Top of Records for this exercise

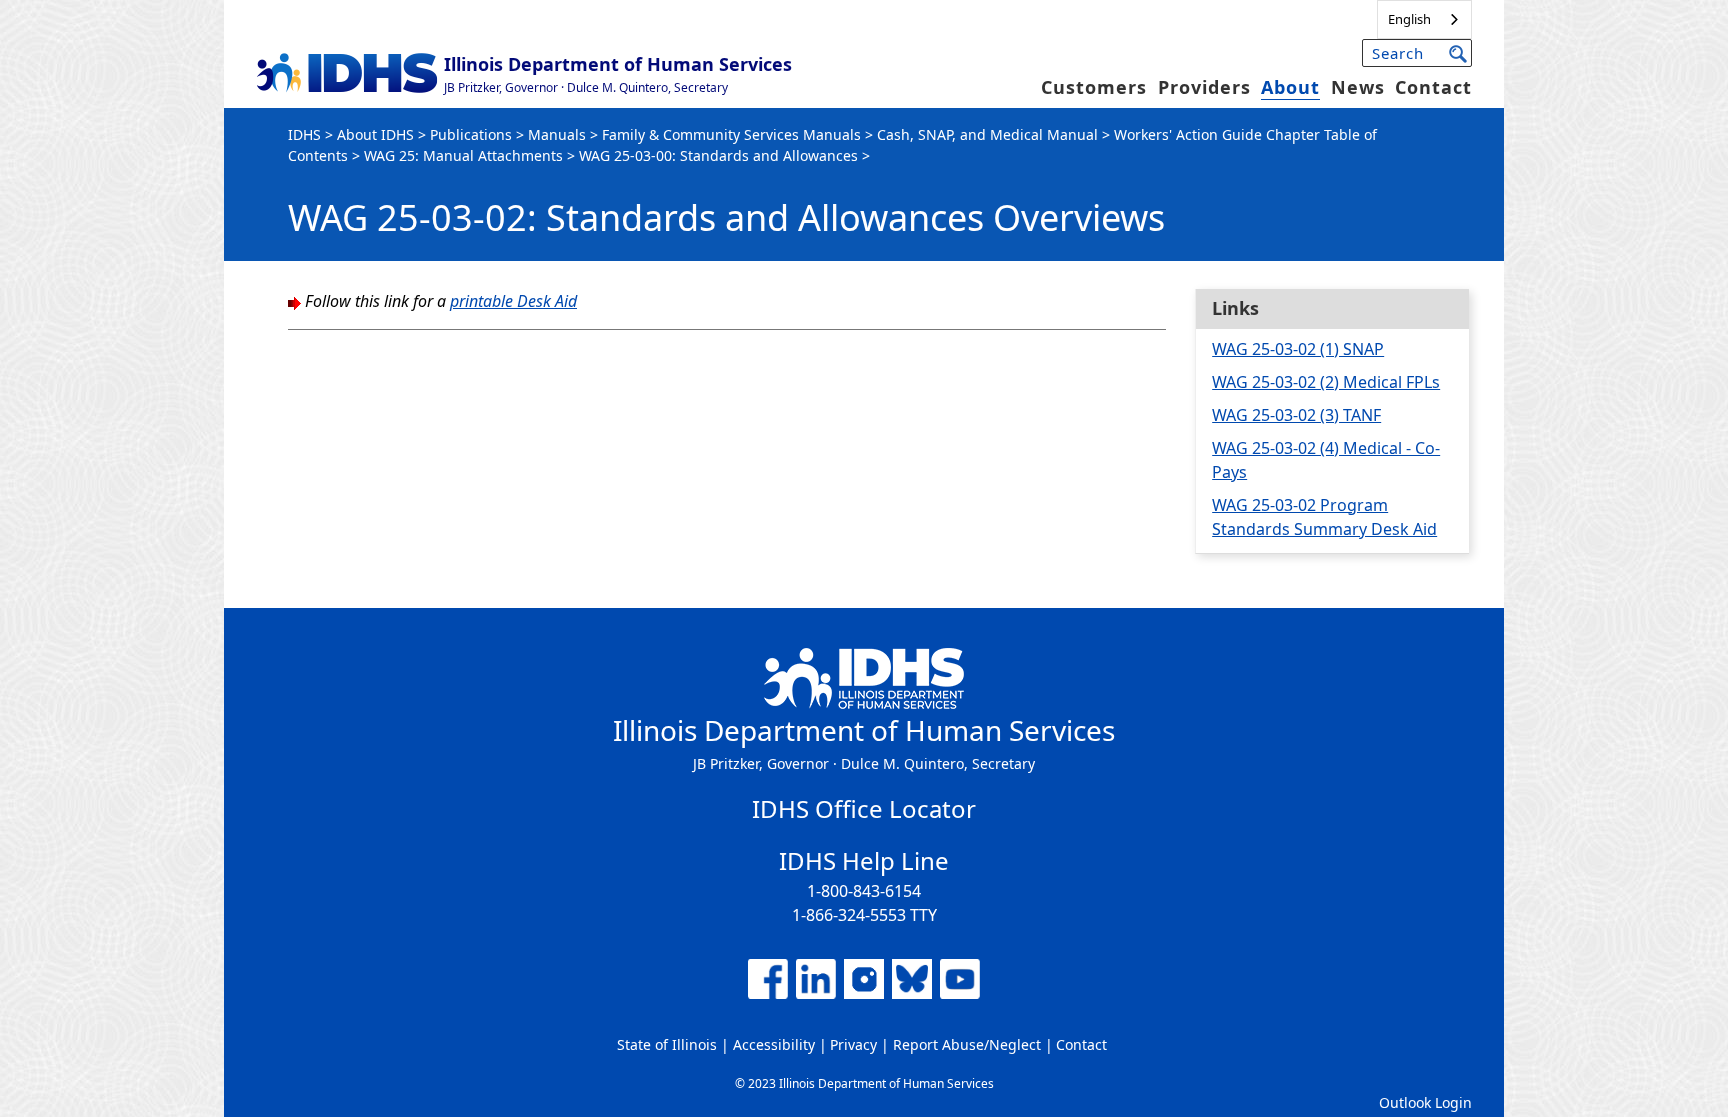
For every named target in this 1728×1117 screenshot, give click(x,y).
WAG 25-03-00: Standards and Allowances (718, 155)
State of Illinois (667, 1044)
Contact (1433, 87)
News (1358, 87)
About (1290, 87)
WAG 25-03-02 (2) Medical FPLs (1326, 382)
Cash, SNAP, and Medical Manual (987, 134)
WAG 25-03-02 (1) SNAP (1298, 349)
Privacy (853, 1044)
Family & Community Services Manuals (731, 134)
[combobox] (1424, 19)
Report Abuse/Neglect (967, 1044)
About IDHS (375, 134)
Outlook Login (1425, 1102)
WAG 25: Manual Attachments (463, 155)
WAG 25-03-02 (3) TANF (1296, 415)
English (1409, 19)
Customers (1094, 87)
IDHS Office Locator (864, 808)
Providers (1204, 87)
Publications (471, 134)
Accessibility (774, 1044)
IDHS (304, 134)
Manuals (557, 134)
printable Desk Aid (513, 301)
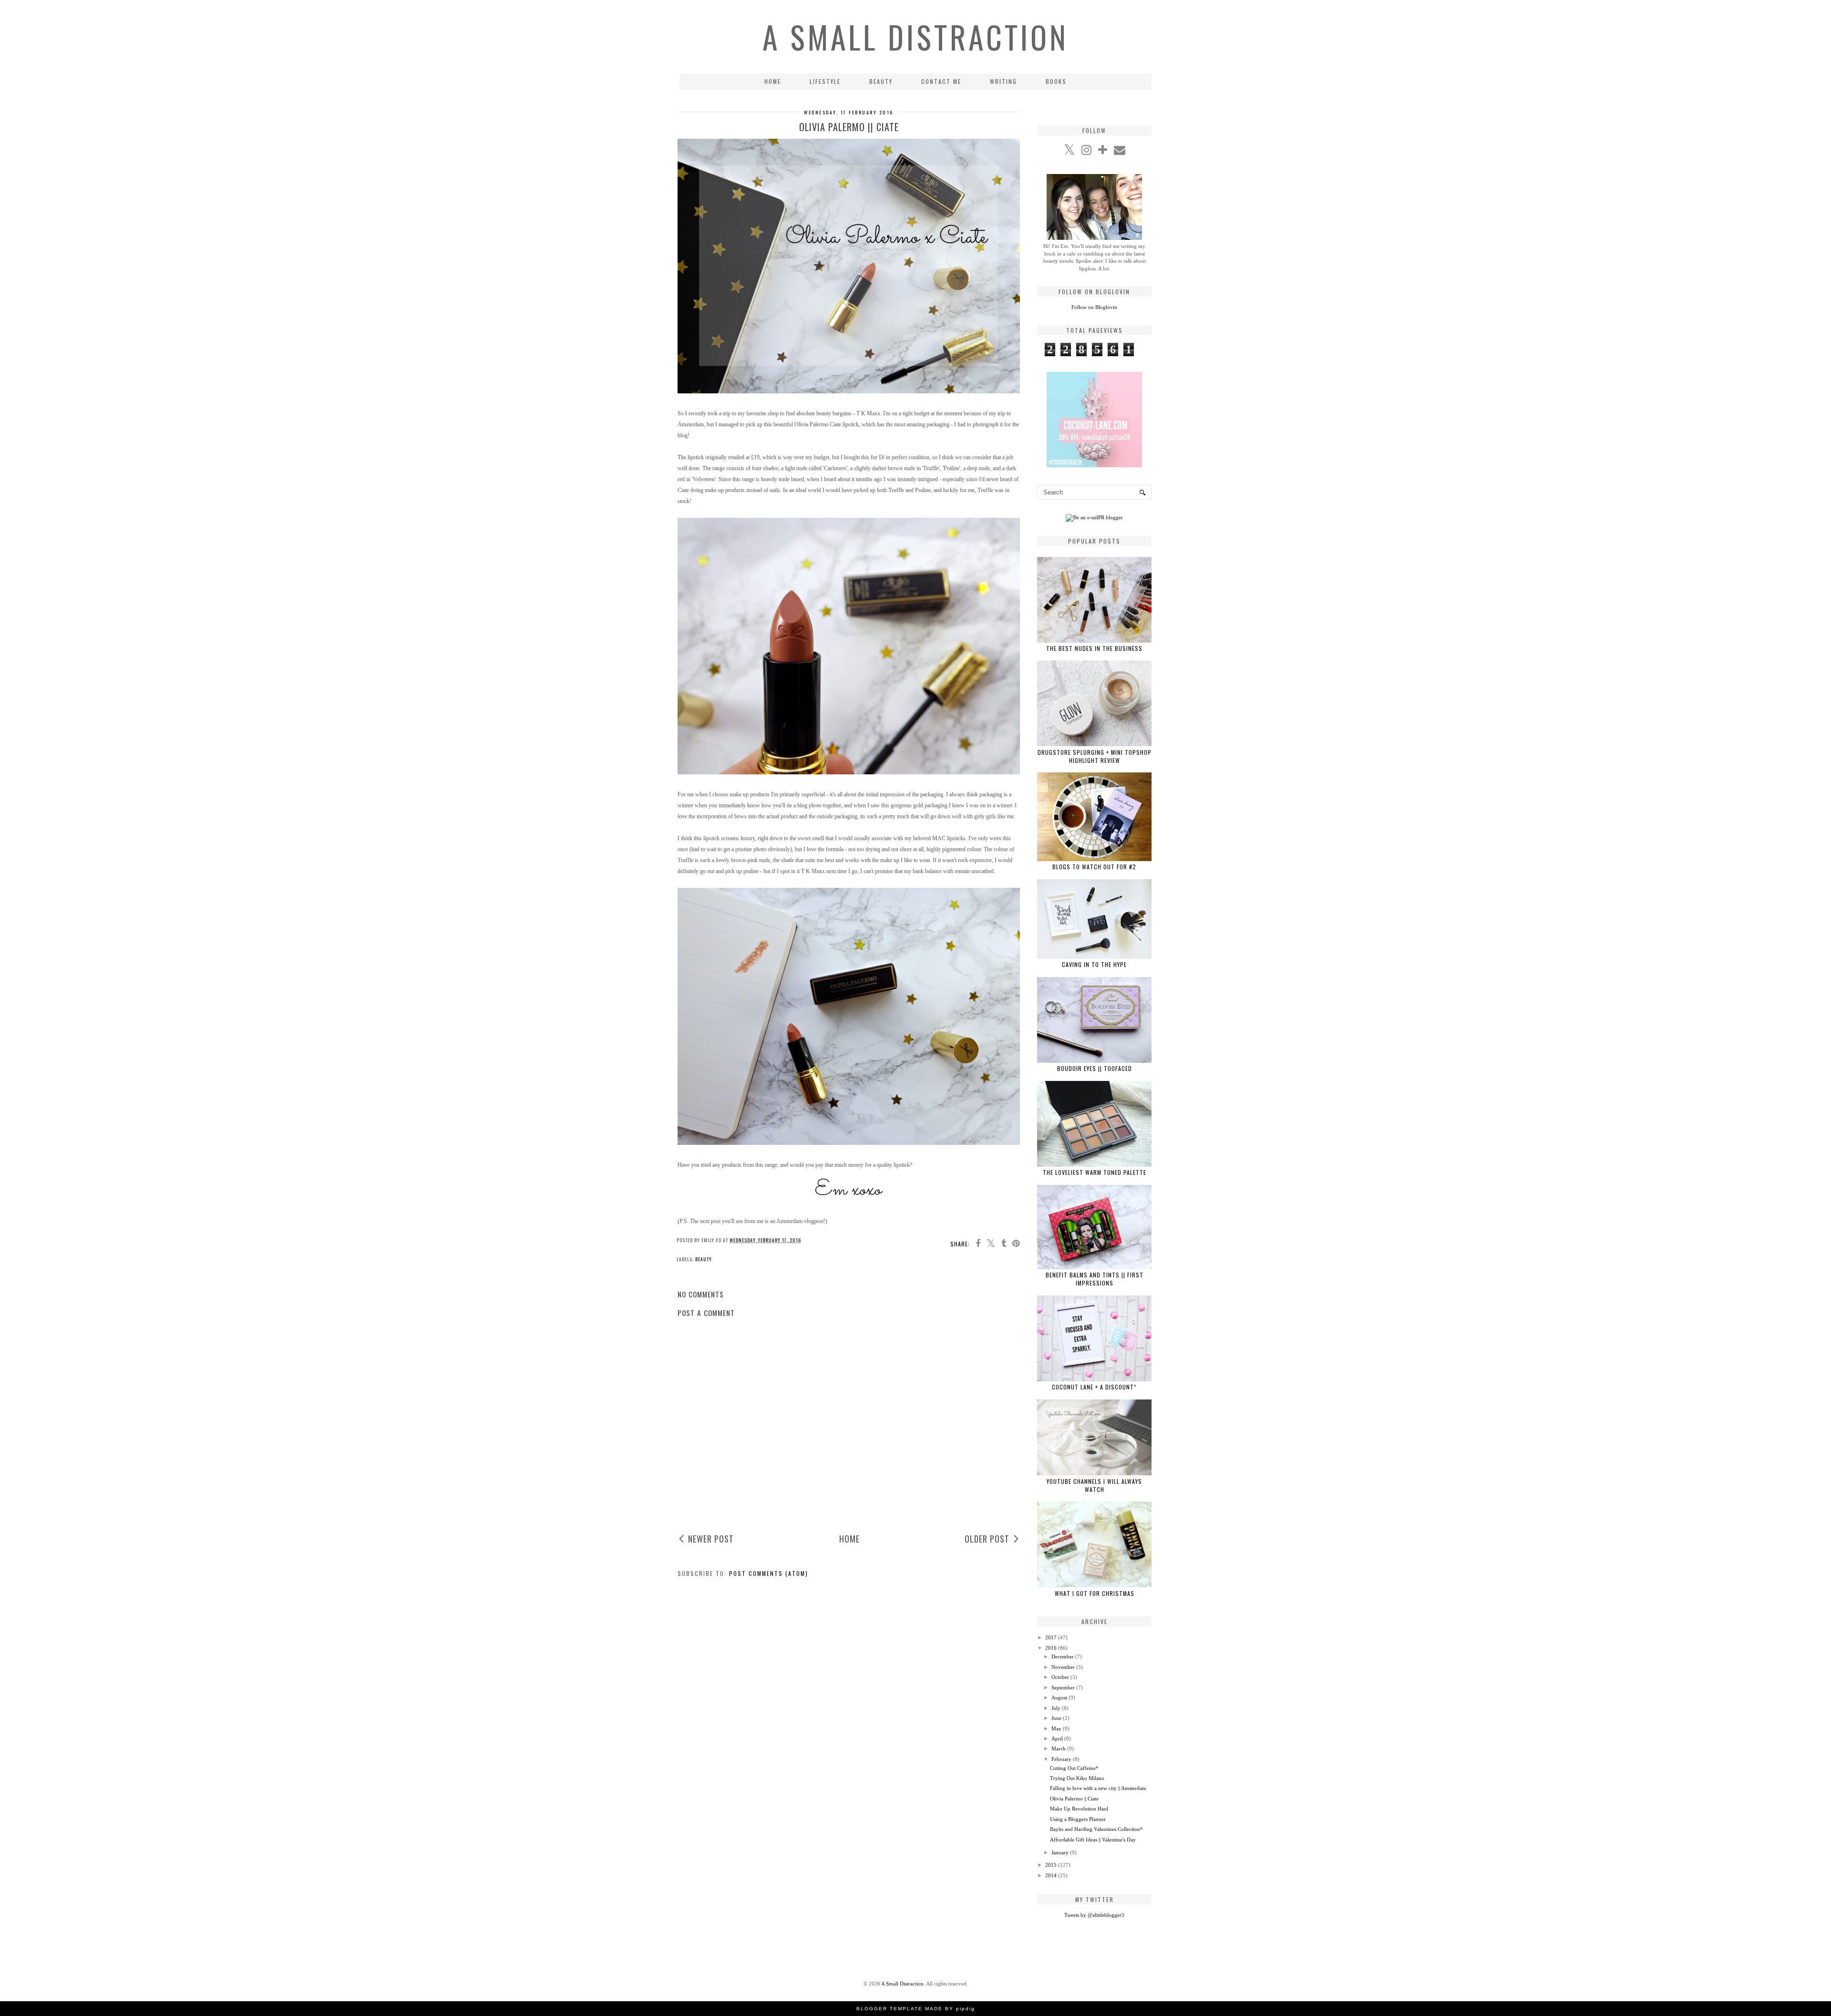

Bottom of Records for this exercise

Task details >>
Looking at the entries above, can you reproduce exactly the lines from the one that holds "News (1358, 87)" through the one that holds "Outlook Login (1425, 1102)", and only those?

Your solution >>
News (1358, 87)
About (1290, 87)
WAG 25-03-02 (2) Medical FPLs (1326, 382)
Cash, SNAP, and Medical Manual (987, 134)
WAG 25-03-02 (1) SNAP (1298, 349)
Privacy (853, 1044)
Family & Community Services Manuals (731, 134)
[combobox] (1424, 19)
Report Abuse/Neglect (967, 1044)
About IDHS (375, 134)
Outlook Login (1425, 1102)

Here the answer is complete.